EvoPrinterHD
 
HGT exchanges between the Escherichia coli O157:H7 and Shigella dysenteriae Sd197 human pathogens



Acquisition of virulence factors and antibiotic resistance by many clinically important bacterial pathogens can be traced to horizontal gene transfer (HGT) events between related or evolutionarily distant microflora. Multi-genome comparative analysis has become an important tool for identifying HGT DNA. We have used the multi-genome alignment tool EvoPrinter to facilitate discovery of HGT in enteric bacteria genomes. A published report in PLoS ONE describes our analysis of HGT in Staphylococcus aureus. EvoPrinter analysis of 22 enteric bacteria reveals putative HGT exchanges between the E. coli O157:H7 and S. dysenteriae Sd197 human pathogens. EvoPrinter analysis of Escherichia coli O157:H7 reveals a close sequence relationship with S. dysenteriae Sd197, a relationship not shared with other Escherichia coli or S. genomes. We document here two out of thirteen examples of sequences shared between E. coli O157:H7 and S. dysenteriae Sd197. The exclusive relationship between these two species suggests that multiple HGT events are responsible. Given that humans represent the sole host of Shigella, co-infection of these two organisms in humans is likely to be the condition favoring such multiple HGT events.

We have adapted the web-based comparative genomics tool, EvoPrinterHD (Odenwald et al., 2005; Yavatkar et al., 2008), to enable rapid screening of bacterial DNA to discover sequences that are unique to the input reference DNA or shared with only a small subset of other genomes included in the analysis. EvoPrinterHD is currently formatted for the automated comparative analysis of 17 Staphylococcus, 20 Streptococcus and 22 enteric bacteria genomes. Unlike other multi-genome comparative tools that display columns of aligning bases with gaps to optimize alignments, EvoPrinter provides an uninterrupted representation of conserved, unique or uniquely shared DNA sequences, as they exist in the genome of interest. Because EvoPrinter readouts show only the input reference sequence (up to 40 kb) and not the aligning regions in the other genomes included in the analysis, more bases can be displayed in a single view than is possible with conventional alignments. The following algorithms were developed to identify sequences potentially involved in HGT: (1) an EvoDifferences profile portrays in a single view those sequences that are detected in all but one of the genomes included in the analysis; (2) an EvoUnique profile identifies unique or uniquely shared sequences among two or three of the genomes but absent from others, and (3) input reference DNA exchange, allowing for re-initiation of the comparative analysis using the aligning region of another genome, thus facilitating the search for unique sequence differences among the genomes included in the analysis. EvoPrinterHD also includes algorithms that search the input DNA for duplications and the aligning regions for rearrangements.

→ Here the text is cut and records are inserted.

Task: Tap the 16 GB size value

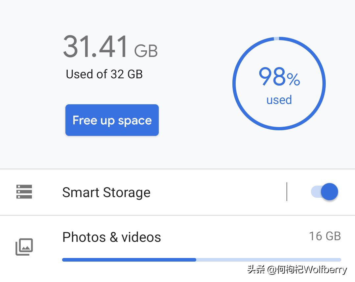Action: (x=325, y=236)
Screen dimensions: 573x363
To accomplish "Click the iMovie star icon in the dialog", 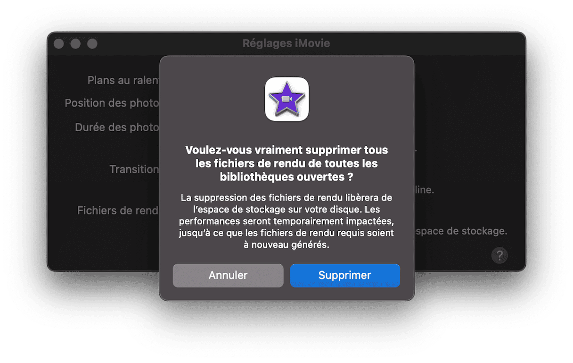I will [x=287, y=99].
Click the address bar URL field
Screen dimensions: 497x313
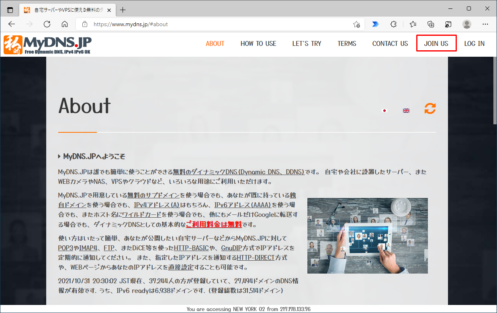(x=217, y=24)
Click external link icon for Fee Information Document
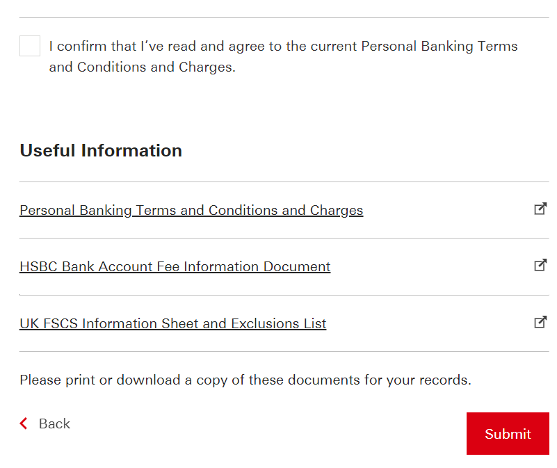This screenshot has width=557, height=468. (x=540, y=265)
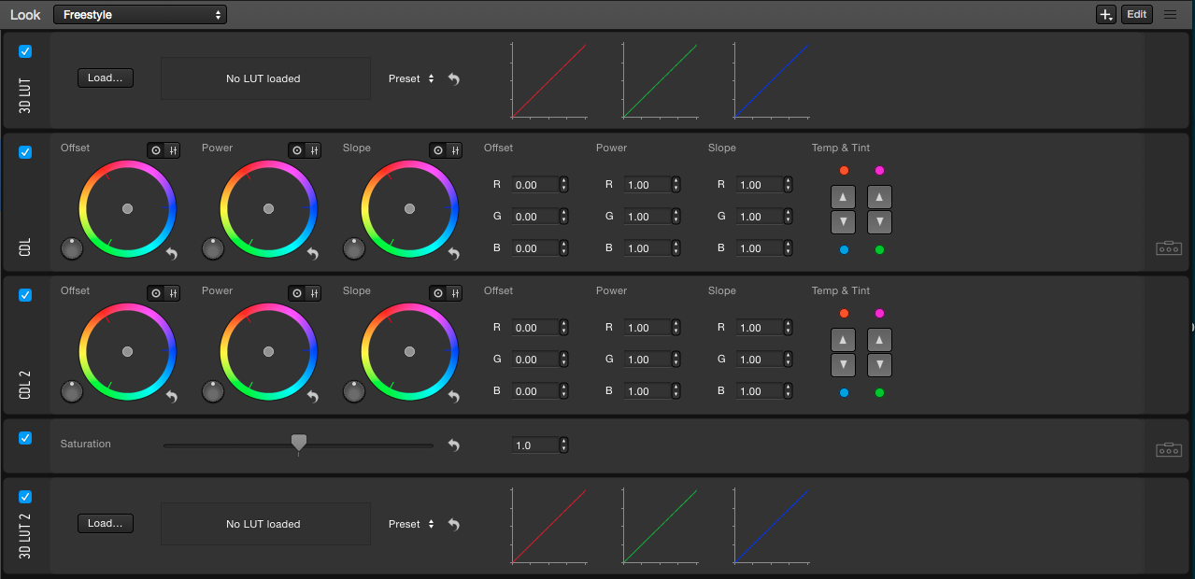Reset the COL 2 Slope color wheel

[x=453, y=397]
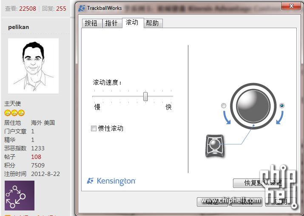
Task: Click the 恢复默认设置 button
Action: coord(264,183)
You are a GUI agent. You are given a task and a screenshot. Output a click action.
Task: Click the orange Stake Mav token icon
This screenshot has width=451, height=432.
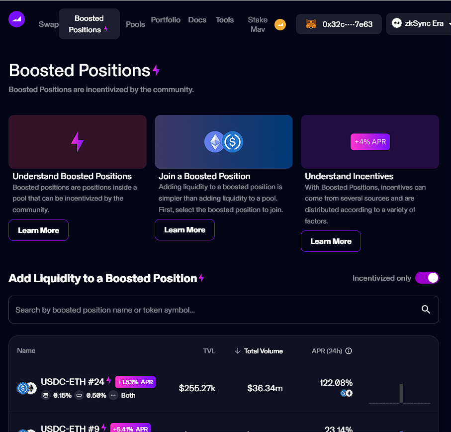280,24
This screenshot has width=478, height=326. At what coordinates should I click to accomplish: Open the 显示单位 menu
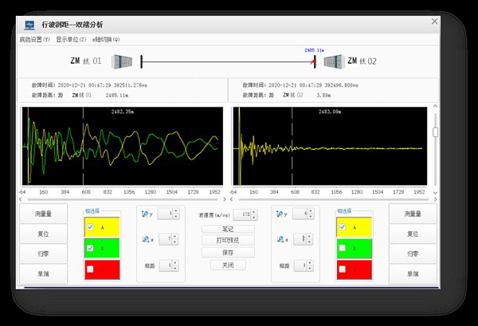click(x=72, y=38)
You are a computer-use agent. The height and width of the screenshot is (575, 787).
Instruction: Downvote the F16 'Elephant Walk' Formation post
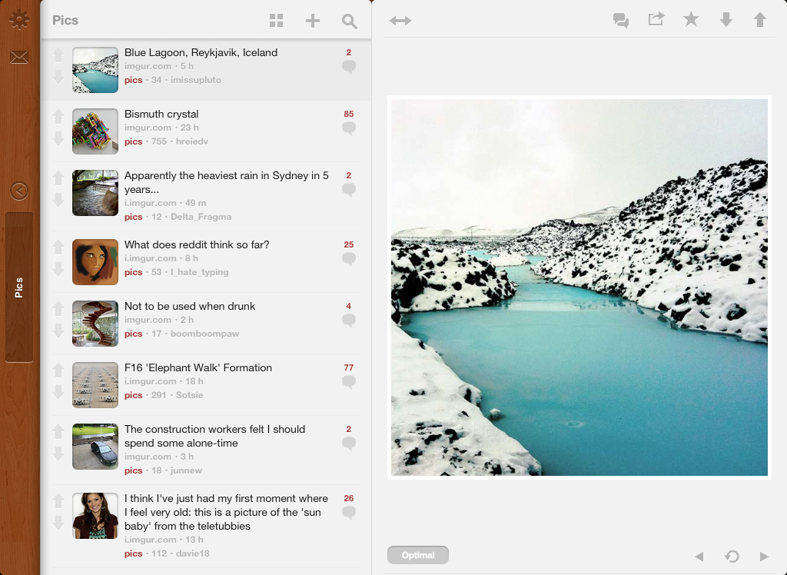58,392
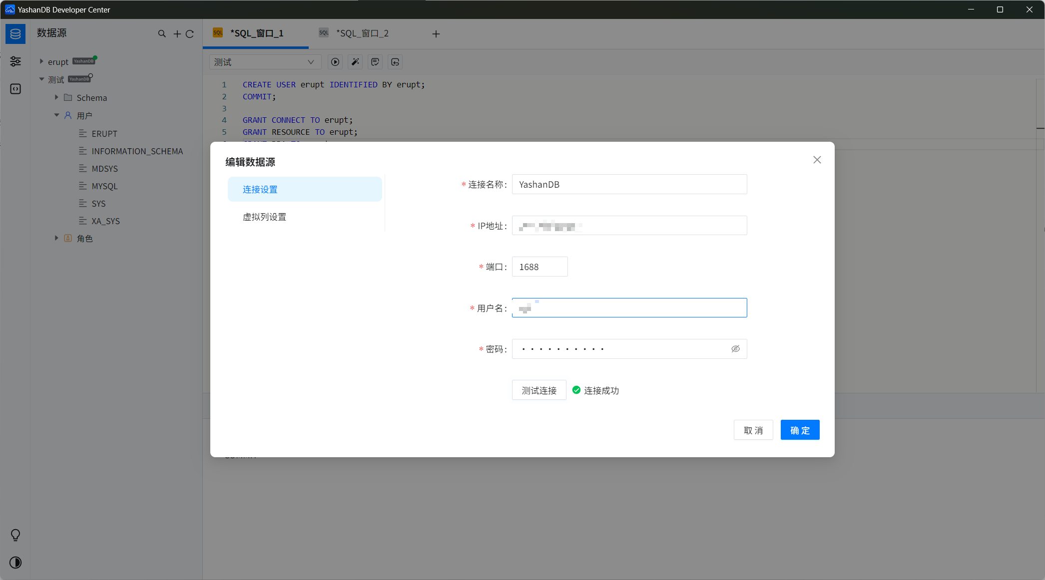Open the code snippet sidebar icon

[x=15, y=89]
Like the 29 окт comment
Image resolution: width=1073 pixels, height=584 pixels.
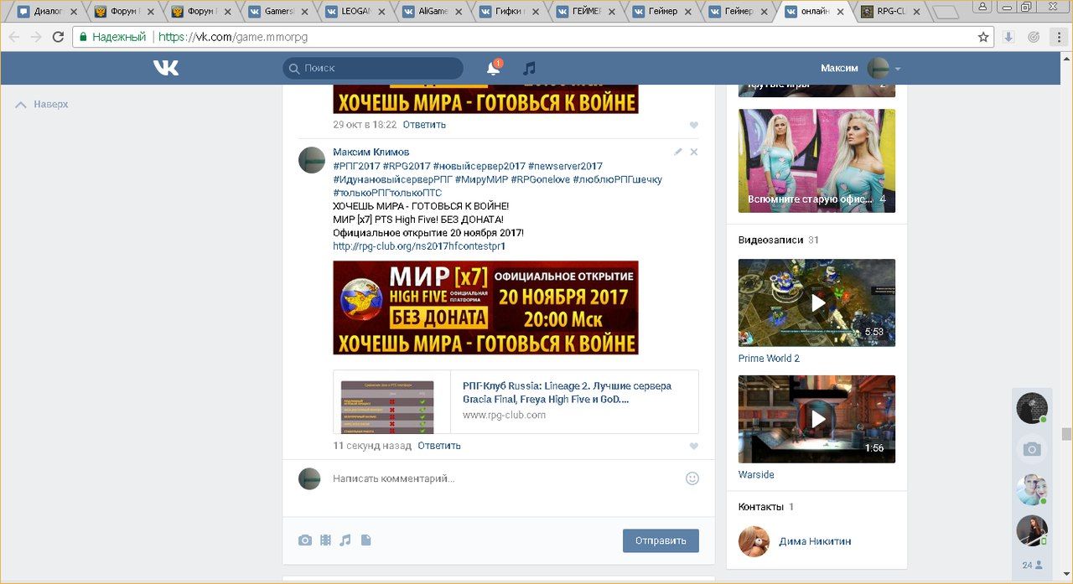tap(693, 126)
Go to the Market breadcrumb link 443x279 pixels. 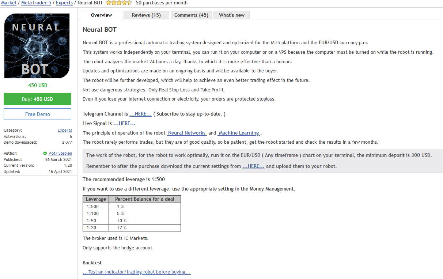point(9,3)
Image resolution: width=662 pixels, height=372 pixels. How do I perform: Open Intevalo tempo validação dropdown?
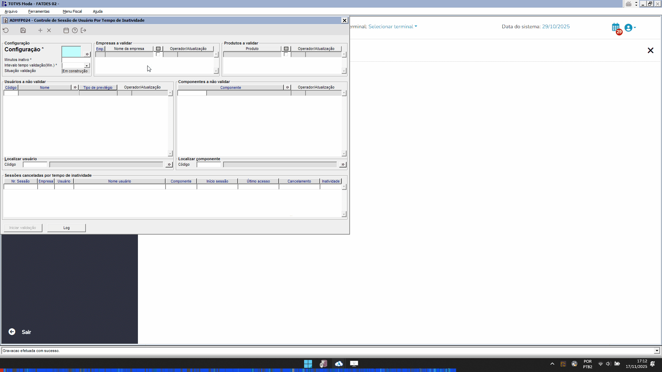87,65
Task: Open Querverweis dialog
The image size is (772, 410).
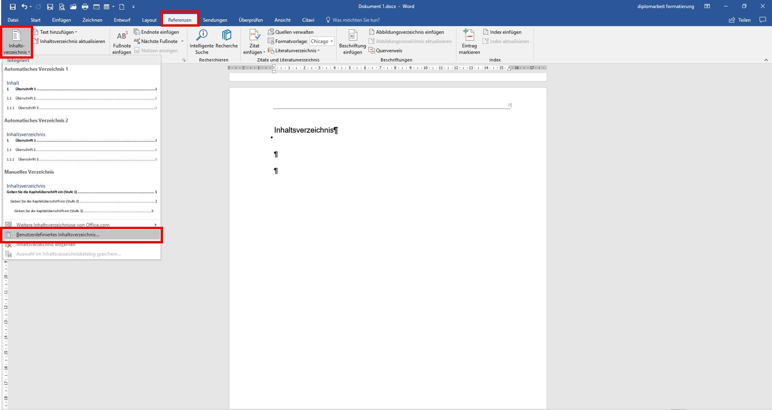Action: [x=385, y=51]
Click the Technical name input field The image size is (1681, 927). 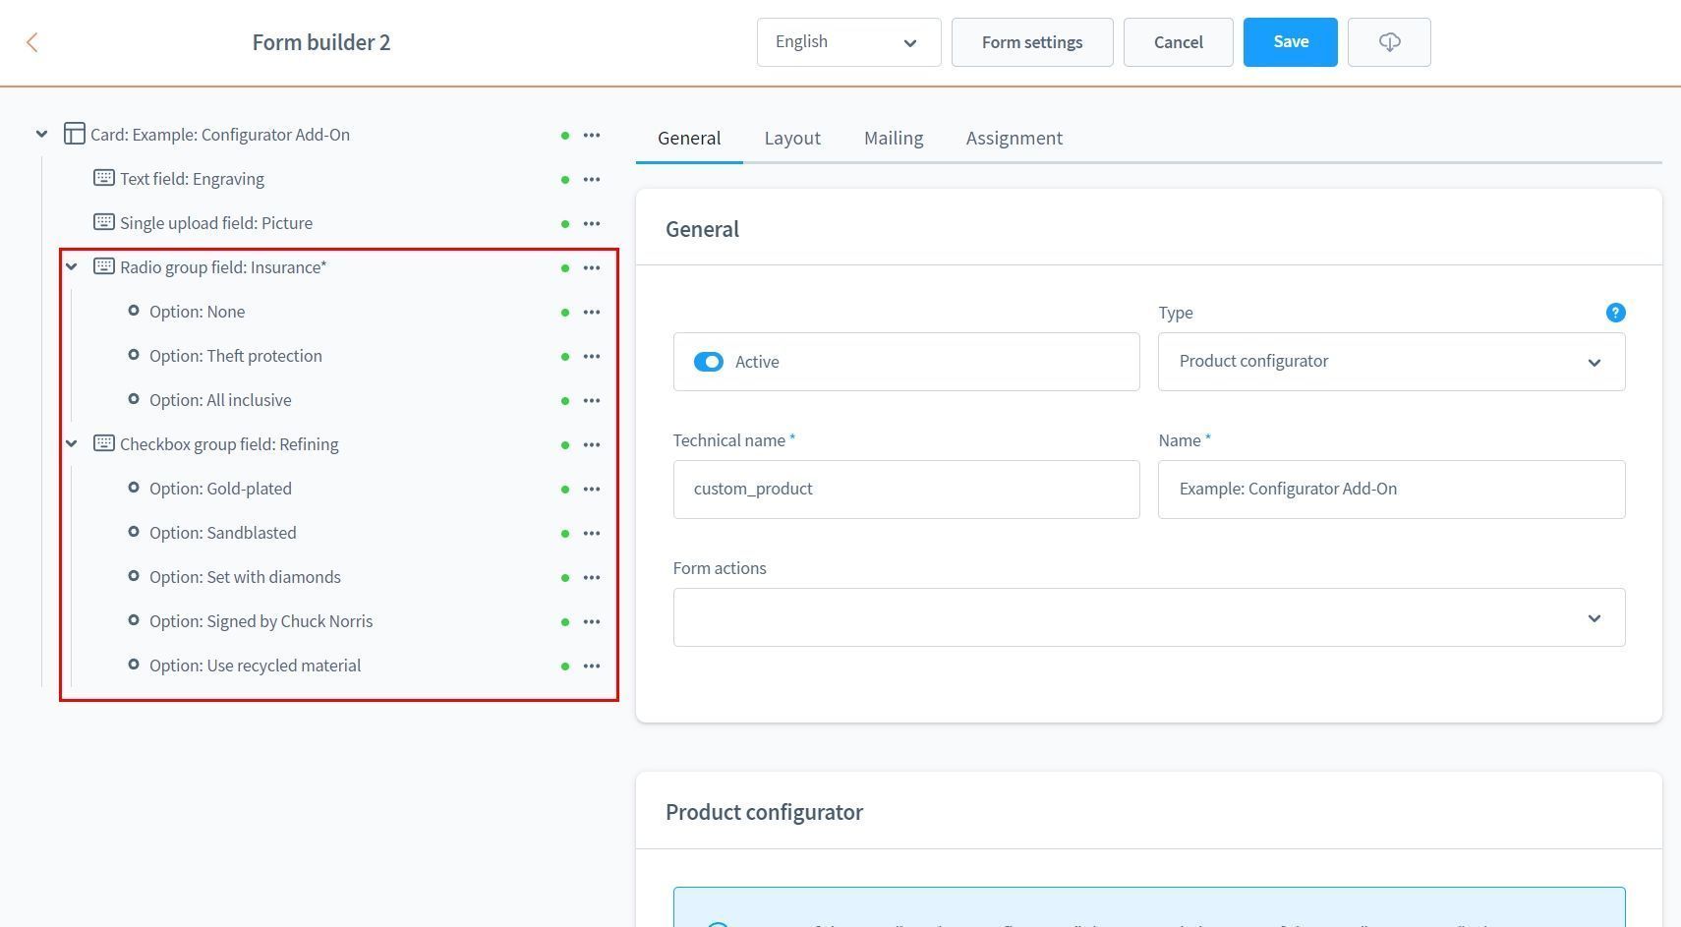[x=905, y=490]
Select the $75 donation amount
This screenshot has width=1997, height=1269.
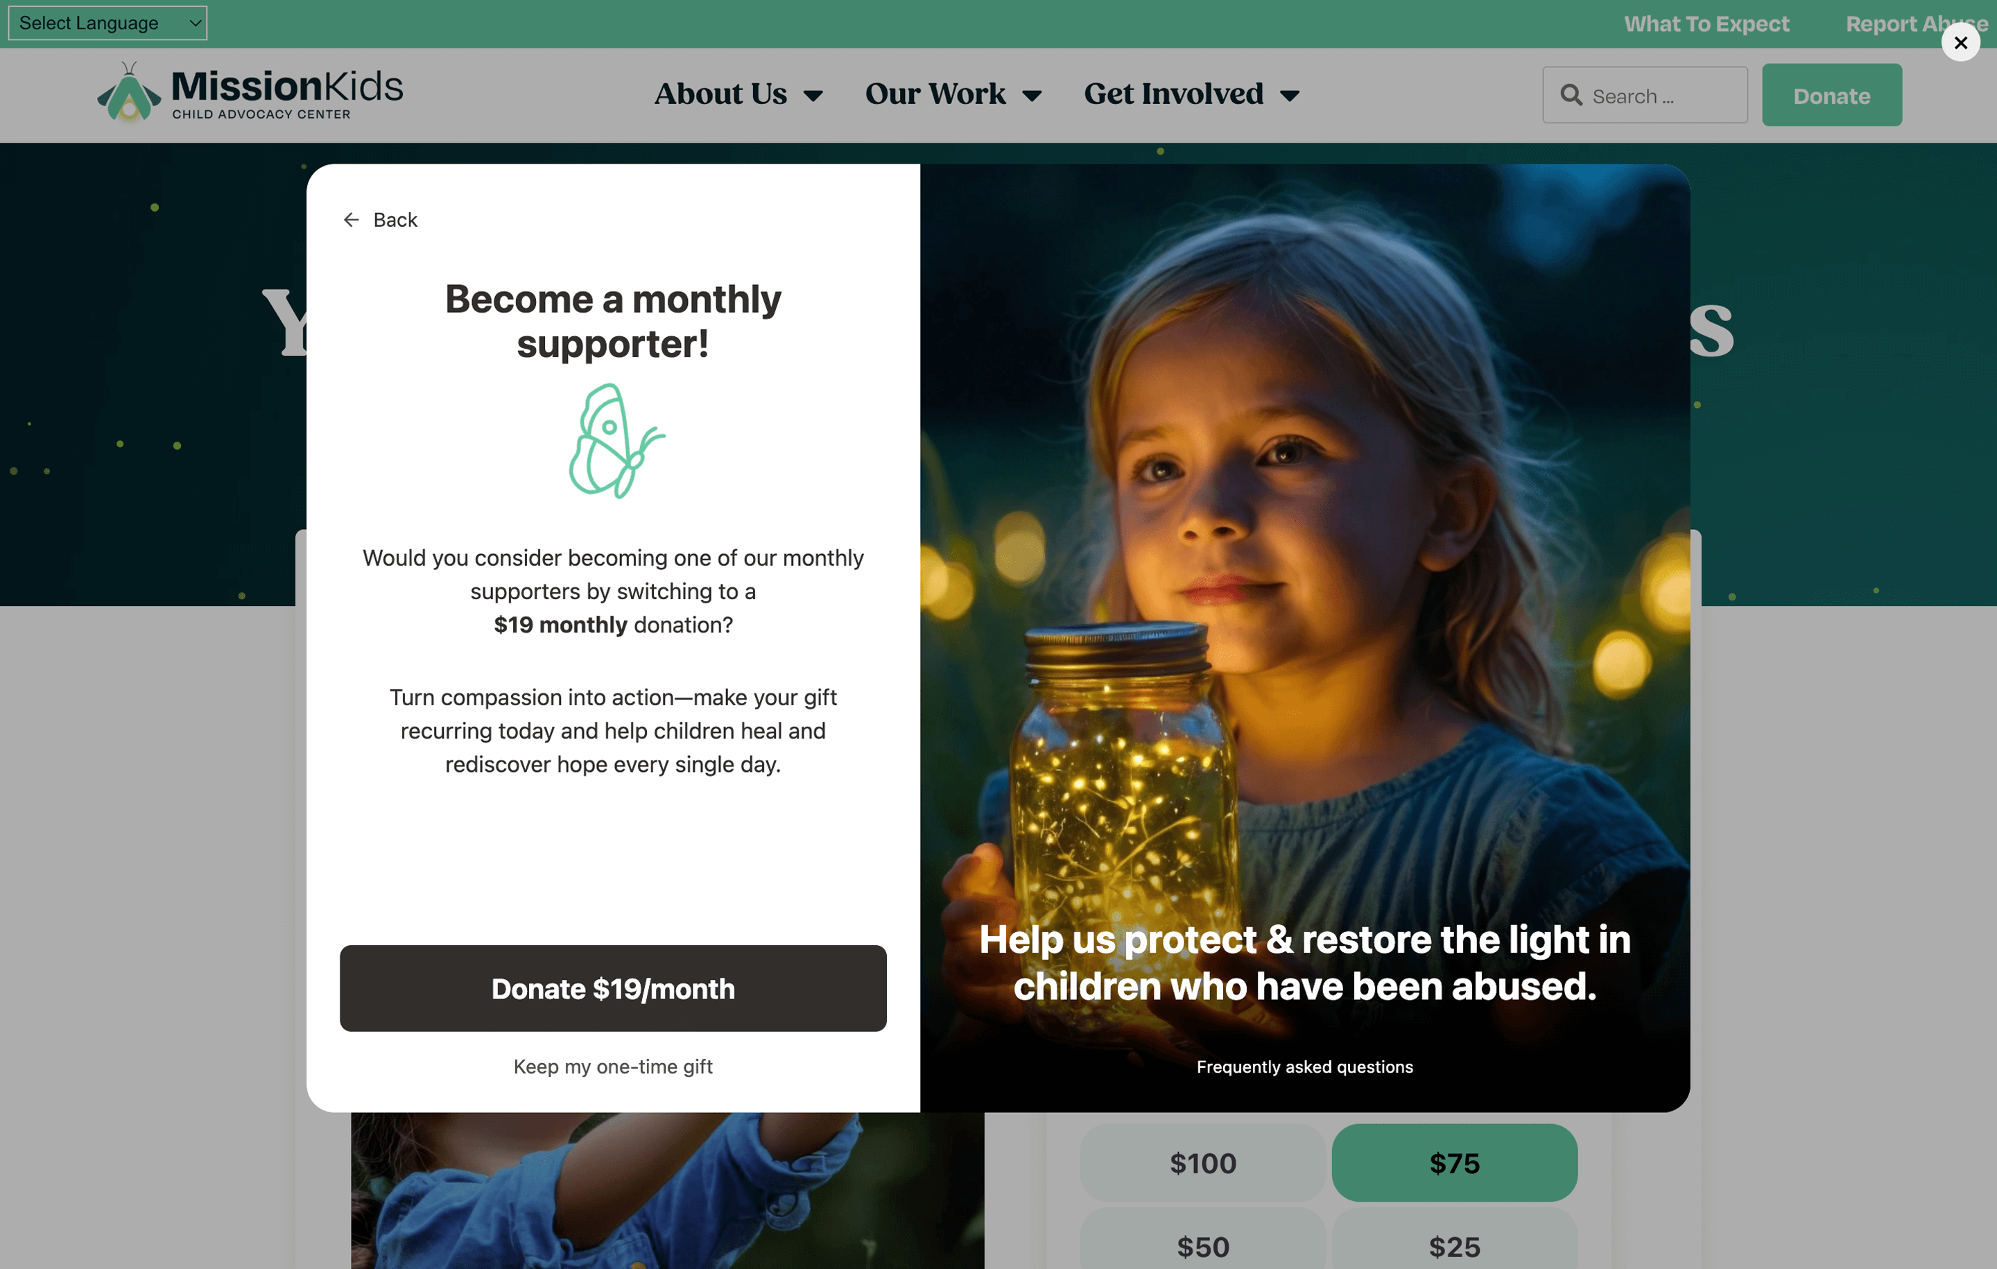pyautogui.click(x=1454, y=1162)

EvoPrinterHD algorithms can be used to discover unique or uniquely shared DNA present in bacterial genomes or their MGEs. The comparative analysis of the bacterial chromosomal and MGE DNAs described in this study was performed using the EvoPrinterHD alignment algorithms with the procedures described online. The analysis of clinically important enteric bacteria genomes demonstrates the utility of this web-accessed comparative tool for discovering putative HGT events. By color coding and presenting an uninterrupted view of the sequence of interest, EvoPrinter analysis allows the user to search up to 40 kb of DNA with base-pair resolution for sequences that are not uniformly present in related genomes.

E. coli O157:H7 belongs to the entero-haemorrhagic pathogenic group due to its expression of Shiga toxins (Unkmeir and Schmidt, 2000) and its ability to adhere to gut epithelial cells (Torres et al., 2005). The primary reservoir of this important food-borne pathogen is cattle (reviewed by Hancock et al., 2001). Previous comparative genomic analyses of the human isolates, E. coli O157:H7 Sakai (referred to here as E. coli Sakai) and the closely related E. coli 0157:H7 EDL933 (referred to here as E. coli EDL933), with other enteric bacteria have revealed their close evolutionary relationship to another enteric bacteria, the Shigella dysenteriae isolate Sd197 (Shigella Sd197) (Pupo et al., 2000; Yang et al., 2007). In addition, evidence of HGT exchange between E. coli and Shigella has been documented. Specifically, the wbbG gene, encoding a protein responsible for glucose metabolism was transferred between E. coli O148 and the Shigella dysenteriae type 1 strain (Feng et al., 2007).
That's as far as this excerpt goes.